Required task: Pick out every line below that contains the word "panel" and copy each one.

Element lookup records
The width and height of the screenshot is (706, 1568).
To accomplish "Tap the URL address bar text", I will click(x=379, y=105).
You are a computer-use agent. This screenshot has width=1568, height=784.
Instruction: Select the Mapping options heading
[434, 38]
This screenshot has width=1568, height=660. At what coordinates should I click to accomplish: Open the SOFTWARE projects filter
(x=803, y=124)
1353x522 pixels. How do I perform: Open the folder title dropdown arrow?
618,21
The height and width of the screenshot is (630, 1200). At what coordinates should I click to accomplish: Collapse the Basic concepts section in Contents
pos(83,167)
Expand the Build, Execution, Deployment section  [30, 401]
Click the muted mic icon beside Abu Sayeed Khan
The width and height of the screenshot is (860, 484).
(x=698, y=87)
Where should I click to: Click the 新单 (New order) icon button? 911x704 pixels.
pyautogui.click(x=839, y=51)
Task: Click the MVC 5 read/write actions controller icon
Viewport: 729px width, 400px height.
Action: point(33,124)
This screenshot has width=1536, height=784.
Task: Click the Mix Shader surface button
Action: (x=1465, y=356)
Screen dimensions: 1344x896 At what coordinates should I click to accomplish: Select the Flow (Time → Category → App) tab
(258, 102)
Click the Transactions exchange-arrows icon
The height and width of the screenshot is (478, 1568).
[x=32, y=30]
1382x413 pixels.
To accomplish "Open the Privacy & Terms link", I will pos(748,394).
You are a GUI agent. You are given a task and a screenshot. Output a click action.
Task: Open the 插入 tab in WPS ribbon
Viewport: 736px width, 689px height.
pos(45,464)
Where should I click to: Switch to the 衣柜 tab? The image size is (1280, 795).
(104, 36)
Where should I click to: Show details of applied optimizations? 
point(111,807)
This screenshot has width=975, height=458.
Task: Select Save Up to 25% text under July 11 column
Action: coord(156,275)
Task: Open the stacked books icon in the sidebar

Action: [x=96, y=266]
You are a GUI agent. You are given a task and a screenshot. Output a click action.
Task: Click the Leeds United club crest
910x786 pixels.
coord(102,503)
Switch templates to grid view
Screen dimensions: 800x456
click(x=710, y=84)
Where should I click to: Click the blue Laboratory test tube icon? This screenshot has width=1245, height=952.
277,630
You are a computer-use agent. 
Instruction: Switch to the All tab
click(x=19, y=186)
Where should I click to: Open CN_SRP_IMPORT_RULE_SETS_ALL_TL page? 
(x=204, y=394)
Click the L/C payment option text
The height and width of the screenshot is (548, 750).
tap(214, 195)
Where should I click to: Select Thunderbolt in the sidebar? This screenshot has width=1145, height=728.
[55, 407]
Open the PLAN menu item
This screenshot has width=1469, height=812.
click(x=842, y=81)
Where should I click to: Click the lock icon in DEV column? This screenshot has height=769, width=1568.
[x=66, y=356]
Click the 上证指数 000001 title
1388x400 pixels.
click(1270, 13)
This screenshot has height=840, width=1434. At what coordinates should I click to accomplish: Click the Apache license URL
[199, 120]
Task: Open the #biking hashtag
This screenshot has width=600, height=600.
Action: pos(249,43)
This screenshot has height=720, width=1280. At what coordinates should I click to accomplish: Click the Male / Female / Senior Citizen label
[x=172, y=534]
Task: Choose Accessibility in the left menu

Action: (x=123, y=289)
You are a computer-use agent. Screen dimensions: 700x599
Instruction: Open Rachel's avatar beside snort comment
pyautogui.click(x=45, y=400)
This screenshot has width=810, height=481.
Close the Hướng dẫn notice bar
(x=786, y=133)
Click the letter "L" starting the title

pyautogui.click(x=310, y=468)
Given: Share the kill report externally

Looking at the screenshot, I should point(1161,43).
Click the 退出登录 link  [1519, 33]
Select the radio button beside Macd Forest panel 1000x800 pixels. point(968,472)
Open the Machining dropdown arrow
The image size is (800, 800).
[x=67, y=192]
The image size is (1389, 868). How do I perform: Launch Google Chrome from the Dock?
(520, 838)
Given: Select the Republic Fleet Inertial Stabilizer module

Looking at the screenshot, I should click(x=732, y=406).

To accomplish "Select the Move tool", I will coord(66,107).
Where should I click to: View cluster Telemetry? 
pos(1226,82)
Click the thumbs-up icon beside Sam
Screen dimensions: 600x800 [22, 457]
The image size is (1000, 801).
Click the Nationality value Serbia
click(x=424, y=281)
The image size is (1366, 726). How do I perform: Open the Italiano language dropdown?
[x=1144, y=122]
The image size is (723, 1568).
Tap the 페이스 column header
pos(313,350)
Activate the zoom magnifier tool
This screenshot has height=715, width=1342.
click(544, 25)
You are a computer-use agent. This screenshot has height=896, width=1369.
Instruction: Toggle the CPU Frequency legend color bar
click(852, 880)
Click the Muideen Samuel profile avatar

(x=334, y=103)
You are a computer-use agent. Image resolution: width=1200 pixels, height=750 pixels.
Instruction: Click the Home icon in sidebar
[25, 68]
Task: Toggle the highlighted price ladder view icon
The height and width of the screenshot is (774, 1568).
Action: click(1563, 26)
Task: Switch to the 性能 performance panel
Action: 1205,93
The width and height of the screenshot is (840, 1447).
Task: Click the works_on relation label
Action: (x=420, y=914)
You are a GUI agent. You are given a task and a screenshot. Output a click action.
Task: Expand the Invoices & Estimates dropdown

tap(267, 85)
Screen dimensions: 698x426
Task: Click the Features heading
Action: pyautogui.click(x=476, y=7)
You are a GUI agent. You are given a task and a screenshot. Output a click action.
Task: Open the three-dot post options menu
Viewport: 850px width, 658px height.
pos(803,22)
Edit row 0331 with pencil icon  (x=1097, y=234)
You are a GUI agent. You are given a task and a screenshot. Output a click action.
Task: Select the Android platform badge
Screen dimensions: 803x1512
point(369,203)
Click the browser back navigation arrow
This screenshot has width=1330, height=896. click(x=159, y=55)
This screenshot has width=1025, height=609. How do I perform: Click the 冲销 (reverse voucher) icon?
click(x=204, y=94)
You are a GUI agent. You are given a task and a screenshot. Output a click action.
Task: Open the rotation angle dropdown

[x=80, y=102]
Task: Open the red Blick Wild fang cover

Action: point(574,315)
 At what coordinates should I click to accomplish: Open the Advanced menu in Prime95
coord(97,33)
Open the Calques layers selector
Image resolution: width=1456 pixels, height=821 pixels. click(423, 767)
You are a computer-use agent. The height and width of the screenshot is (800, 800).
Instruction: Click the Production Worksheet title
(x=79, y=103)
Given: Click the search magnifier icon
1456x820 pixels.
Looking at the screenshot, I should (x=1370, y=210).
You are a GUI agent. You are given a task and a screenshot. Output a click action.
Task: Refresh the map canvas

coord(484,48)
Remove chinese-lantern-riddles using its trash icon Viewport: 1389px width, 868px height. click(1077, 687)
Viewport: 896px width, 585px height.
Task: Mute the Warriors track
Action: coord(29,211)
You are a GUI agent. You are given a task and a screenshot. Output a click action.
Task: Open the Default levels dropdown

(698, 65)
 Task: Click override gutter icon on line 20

Solved exercise:
Select the radio button beside Macd Forest panel 1000x800 pixels. point(968,472)
Task: Switch to the 性能 performance panel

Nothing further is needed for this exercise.